**AIM OF THE TASK**
Give the data back exactly as it stands.

**RECORDS PROVIDED**
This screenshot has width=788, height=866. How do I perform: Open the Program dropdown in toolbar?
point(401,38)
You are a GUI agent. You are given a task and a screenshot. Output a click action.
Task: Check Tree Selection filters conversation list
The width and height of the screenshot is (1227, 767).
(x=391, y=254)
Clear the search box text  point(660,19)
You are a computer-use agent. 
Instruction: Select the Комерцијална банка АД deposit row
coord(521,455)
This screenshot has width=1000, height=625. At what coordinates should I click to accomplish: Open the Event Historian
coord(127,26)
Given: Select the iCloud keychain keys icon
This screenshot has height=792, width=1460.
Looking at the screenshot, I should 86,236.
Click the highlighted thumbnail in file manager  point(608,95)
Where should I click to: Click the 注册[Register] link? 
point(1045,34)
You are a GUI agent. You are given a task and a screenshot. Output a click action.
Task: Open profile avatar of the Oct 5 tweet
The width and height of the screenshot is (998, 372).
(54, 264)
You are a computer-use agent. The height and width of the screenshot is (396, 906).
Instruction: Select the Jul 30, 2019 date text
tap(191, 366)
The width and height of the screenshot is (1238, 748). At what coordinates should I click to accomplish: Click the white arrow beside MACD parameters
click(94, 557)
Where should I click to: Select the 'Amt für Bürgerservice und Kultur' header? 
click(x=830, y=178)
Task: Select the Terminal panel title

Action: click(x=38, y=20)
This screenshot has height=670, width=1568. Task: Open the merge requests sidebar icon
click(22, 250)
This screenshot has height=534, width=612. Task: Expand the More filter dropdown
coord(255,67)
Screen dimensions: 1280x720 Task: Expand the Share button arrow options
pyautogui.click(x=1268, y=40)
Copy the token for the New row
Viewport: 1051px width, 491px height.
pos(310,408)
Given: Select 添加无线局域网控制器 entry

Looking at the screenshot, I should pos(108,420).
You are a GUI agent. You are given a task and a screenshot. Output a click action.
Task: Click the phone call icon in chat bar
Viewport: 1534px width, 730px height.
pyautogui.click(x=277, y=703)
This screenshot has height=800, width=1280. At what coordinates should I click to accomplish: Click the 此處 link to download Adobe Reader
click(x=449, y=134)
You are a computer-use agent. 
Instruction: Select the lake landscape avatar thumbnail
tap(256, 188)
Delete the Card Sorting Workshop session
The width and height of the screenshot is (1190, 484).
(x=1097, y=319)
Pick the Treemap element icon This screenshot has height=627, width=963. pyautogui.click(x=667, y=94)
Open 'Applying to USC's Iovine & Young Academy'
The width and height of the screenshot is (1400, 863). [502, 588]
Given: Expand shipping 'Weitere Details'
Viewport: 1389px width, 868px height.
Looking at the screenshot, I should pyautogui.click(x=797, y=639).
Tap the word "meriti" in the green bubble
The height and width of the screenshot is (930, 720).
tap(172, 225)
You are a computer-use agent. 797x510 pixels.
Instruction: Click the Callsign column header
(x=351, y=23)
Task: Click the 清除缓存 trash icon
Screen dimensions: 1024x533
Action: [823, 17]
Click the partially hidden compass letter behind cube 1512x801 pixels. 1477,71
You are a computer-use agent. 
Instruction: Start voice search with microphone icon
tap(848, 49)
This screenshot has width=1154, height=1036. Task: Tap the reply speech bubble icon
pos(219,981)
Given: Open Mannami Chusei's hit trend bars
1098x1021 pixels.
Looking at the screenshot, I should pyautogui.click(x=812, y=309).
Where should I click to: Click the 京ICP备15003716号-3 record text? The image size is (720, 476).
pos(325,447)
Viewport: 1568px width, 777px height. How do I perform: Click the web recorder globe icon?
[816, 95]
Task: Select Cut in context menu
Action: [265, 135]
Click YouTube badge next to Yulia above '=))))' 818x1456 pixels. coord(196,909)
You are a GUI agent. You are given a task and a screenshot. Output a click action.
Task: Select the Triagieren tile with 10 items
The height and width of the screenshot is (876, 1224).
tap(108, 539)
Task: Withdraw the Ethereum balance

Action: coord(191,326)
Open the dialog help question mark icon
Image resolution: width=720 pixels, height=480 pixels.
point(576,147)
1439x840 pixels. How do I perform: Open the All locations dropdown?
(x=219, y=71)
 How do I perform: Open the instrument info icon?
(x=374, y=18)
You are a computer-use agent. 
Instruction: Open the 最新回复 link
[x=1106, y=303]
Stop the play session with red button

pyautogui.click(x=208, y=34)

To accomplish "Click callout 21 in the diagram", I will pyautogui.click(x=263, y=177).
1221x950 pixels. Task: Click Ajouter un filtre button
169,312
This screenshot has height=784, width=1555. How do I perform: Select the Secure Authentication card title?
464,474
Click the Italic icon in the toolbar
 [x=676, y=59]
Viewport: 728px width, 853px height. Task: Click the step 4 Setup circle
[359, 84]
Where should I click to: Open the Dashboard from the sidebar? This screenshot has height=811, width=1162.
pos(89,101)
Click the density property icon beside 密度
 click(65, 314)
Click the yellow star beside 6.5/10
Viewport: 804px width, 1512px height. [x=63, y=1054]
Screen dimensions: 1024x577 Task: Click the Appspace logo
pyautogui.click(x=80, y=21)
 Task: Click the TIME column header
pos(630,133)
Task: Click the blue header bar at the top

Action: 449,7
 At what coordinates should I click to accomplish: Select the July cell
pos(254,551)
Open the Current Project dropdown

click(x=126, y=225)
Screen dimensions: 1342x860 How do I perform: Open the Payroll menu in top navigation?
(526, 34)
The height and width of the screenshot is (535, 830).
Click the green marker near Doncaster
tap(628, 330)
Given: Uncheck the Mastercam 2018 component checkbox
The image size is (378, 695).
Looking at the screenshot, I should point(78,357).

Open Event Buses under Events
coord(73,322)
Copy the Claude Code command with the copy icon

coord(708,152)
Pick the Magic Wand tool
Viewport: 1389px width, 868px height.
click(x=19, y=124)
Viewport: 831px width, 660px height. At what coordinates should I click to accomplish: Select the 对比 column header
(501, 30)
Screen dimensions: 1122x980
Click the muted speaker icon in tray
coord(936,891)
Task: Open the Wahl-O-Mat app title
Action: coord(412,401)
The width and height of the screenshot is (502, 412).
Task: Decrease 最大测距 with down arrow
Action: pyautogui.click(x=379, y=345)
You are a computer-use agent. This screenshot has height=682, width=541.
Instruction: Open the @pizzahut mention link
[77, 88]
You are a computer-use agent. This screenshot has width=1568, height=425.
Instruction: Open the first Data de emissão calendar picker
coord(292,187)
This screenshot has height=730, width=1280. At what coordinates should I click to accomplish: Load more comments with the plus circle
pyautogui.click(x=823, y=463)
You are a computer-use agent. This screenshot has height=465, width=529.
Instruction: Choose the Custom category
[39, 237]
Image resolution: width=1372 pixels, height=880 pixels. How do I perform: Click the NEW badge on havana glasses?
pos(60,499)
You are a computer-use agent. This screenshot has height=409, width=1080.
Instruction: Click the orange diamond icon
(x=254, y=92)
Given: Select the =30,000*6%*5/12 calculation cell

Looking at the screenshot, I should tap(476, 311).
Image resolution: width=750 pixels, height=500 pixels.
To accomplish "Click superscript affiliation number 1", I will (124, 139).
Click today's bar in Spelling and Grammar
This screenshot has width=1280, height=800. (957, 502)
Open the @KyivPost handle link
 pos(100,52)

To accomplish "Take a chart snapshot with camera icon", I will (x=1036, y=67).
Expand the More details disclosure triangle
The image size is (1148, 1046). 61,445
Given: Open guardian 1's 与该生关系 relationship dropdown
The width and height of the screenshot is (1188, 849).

**RESPONSE TO THIS EXERCISE**
This screenshot has width=788, height=866. How do I perform: Open the Program dropdown in toolbar?
point(401,38)
You are a GUI agent. You are given a task and a screenshot. Output a click action.
Task: Check Tree Selection filters conversation list
The width and height of the screenshot is (1227, 767).
(x=391, y=254)
Clear the search box text  point(660,19)
You are a computer-use agent. 
Instruction: Select the Комерцијална банка АД deposit row
coord(521,455)
This screenshot has width=1000, height=625. At what coordinates should I click to accomplish: Open the Event Historian
coord(127,26)
Given: Select the iCloud keychain keys icon
This screenshot has height=792, width=1460.
Looking at the screenshot, I should 86,236.
Click the highlighted thumbnail in file manager  point(608,95)
Where should I click to: Click the 注册[Register] link? 
point(1045,34)
You are a GUI agent. You are given a task and a screenshot. Output a click action.
Task: Open profile avatar of the Oct 5 tweet
The width and height of the screenshot is (998, 372).
(54, 264)
You are a computer-use agent. The height and width of the screenshot is (396, 906).
Instruction: Select the Jul 30, 2019 date text
tap(191, 366)
The width and height of the screenshot is (1238, 748). At what coordinates should I click to accomplish: Click the white arrow beside MACD parameters
click(94, 557)
Where should I click to: Select the 'Amt für Bürgerservice und Kultur' header? 
click(x=830, y=178)
Task: Select the Terminal panel title

Action: click(x=38, y=20)
This screenshot has height=670, width=1568. Task: Open the merge requests sidebar icon
click(22, 250)
This screenshot has height=534, width=612. Task: Expand the More filter dropdown
coord(255,67)
Screen dimensions: 1280x720 Task: Expand the Share button arrow options
pyautogui.click(x=1268, y=40)
Copy the token for the New row
Viewport: 1051px width, 491px height.
pos(310,408)
Given: Select 添加无线局域网控制器 entry

Looking at the screenshot, I should pos(108,420).
You are a GUI agent. You are given a task and a screenshot. Output a click action.
Task: Click the phone call icon in chat bar
Viewport: 1534px width, 730px height.
pyautogui.click(x=277, y=703)
This screenshot has height=800, width=1280. At what coordinates should I click to accomplish: Click the 此處 link to download Adobe Reader
click(x=449, y=134)
You are a computer-use agent. 
Instruction: Select the lake landscape avatar thumbnail
tap(256, 188)
Delete the Card Sorting Workshop session
The width and height of the screenshot is (1190, 484).
(x=1097, y=319)
Pick the Treemap element icon This screenshot has height=627, width=963. pyautogui.click(x=667, y=94)
Open 'Applying to USC's Iovine & Young Academy'
The width and height of the screenshot is (1400, 863). [502, 588]
Given: Expand shipping 'Weitere Details'
Viewport: 1389px width, 868px height.
Looking at the screenshot, I should pyautogui.click(x=797, y=639).
Tap the word "meriti" in the green bubble
The height and width of the screenshot is (930, 720).
tap(172, 225)
You are a computer-use agent. 797x510 pixels.
Instruction: Click the Callsign column header
(x=351, y=23)
Task: Click the 清除缓存 trash icon
Screen dimensions: 1024x533
Action: [823, 17]
Click the partially hidden compass letter behind cube 1512x801 pixels. 1477,71
You are a computer-use agent. 
Instruction: Start voice search with microphone icon
tap(848, 49)
This screenshot has width=1154, height=1036. Task: Tap the reply speech bubble icon
pos(219,981)
Given: Open Mannami Chusei's hit trend bars
1098x1021 pixels.
Looking at the screenshot, I should pyautogui.click(x=812, y=309).
Where should I click to: Click the 京ICP备15003716号-3 record text? The image size is (720, 476).
pos(325,447)
Viewport: 1568px width, 777px height. How do I perform: Click the web recorder globe icon?
[816, 95]
Task: Select Cut in context menu
Action: [265, 135]
Click YouTube badge next to Yulia above '=))))' 818x1456 pixels. coord(196,909)
You are a GUI agent. You are given a task and a screenshot. Output a click action.
Task: Select the Triagieren tile with 10 items
The height and width of the screenshot is (876, 1224).
tap(108, 539)
Task: Withdraw the Ethereum balance

Action: coord(191,326)
Open the dialog help question mark icon
Image resolution: width=720 pixels, height=480 pixels.
point(576,147)
1439x840 pixels. How do I perform: Open the All locations dropdown?
(x=219, y=71)
 How do I perform: Open the instrument info icon?
(x=374, y=18)
You are a computer-use agent. 
Instruction: Open the 最新回复 link
[x=1106, y=303]
Stop the play session with red button

pyautogui.click(x=208, y=34)

To accomplish "Click callout 21 in the diagram", I will pyautogui.click(x=263, y=177).
1221x950 pixels. Task: Click Ajouter un filtre button
169,312
This screenshot has height=784, width=1555. How do I perform: Select the Secure Authentication card title?
464,474
Click the Italic icon in the toolbar
 [x=676, y=59]
Viewport: 728px width, 853px height. Task: Click the step 4 Setup circle
[359, 84]
Where should I click to: Open the Dashboard from the sidebar? This screenshot has height=811, width=1162.
pos(89,101)
Click the density property icon beside 密度
 click(65, 314)
Click the yellow star beside 6.5/10
Viewport: 804px width, 1512px height. [x=63, y=1054]
Screen dimensions: 1024x577 Task: Click the Appspace logo
pyautogui.click(x=80, y=21)
 Task: Click the TIME column header
pos(630,133)
Task: Click the blue header bar at the top

Action: 449,7
 At what coordinates should I click to accomplish: Select the July cell
pos(254,551)
Open the Current Project dropdown

click(x=126, y=225)
Screen dimensions: 1342x860 How do I perform: Open the Payroll menu in top navigation?
(526, 34)
The height and width of the screenshot is (535, 830).
Click the green marker near Doncaster
tap(628, 330)
Given: Uncheck the Mastercam 2018 component checkbox
The image size is (378, 695).
Looking at the screenshot, I should point(78,357).

Open Event Buses under Events
coord(73,322)
Copy the Claude Code command with the copy icon

coord(708,152)
Pick the Magic Wand tool
Viewport: 1389px width, 868px height.
click(x=19, y=124)
Viewport: 831px width, 660px height. At what coordinates should I click to accomplish: Select the 对比 column header
(501, 30)
Screen dimensions: 1122x980
Click the muted speaker icon in tray
coord(936,891)
Task: Open the Wahl-O-Mat app title
Action: coord(412,401)
The width and height of the screenshot is (502, 412).
Task: Decrease 最大测距 with down arrow
Action: pyautogui.click(x=379, y=345)
You are a computer-use agent. This screenshot has height=682, width=541.
Instruction: Open the @pizzahut mention link
[77, 88]
You are a computer-use agent. This screenshot has width=1568, height=425.
Instruction: Open the first Data de emissão calendar picker
coord(292,187)
This screenshot has height=730, width=1280. At what coordinates should I click to accomplish: Load more comments with the plus circle
pyautogui.click(x=823, y=463)
You are a computer-use agent. This screenshot has height=465, width=529.
Instruction: Choose the Custom category
[39, 237]
Image resolution: width=1372 pixels, height=880 pixels. How do I perform: Click the NEW badge on havana glasses?
pos(60,499)
You are a computer-use agent. This screenshot has height=409, width=1080.
Instruction: Click the orange diamond icon
(x=254, y=92)
Given: Select the =30,000*6%*5/12 calculation cell

Looking at the screenshot, I should tap(476, 311).
Image resolution: width=750 pixels, height=500 pixels.
To accomplish "Click superscript affiliation number 1", I will (124, 139).
Click today's bar in Spelling and Grammar
This screenshot has width=1280, height=800. (957, 502)
Open the @KyivPost handle link
 pos(100,52)

To accomplish "Take a chart snapshot with camera icon", I will (x=1036, y=67).
Expand the More details disclosure triangle
The image size is (1148, 1046). 61,445
Given: Open guardian 1's 与该生关系 relationship dropdown
The width and height of the screenshot is (1188, 849).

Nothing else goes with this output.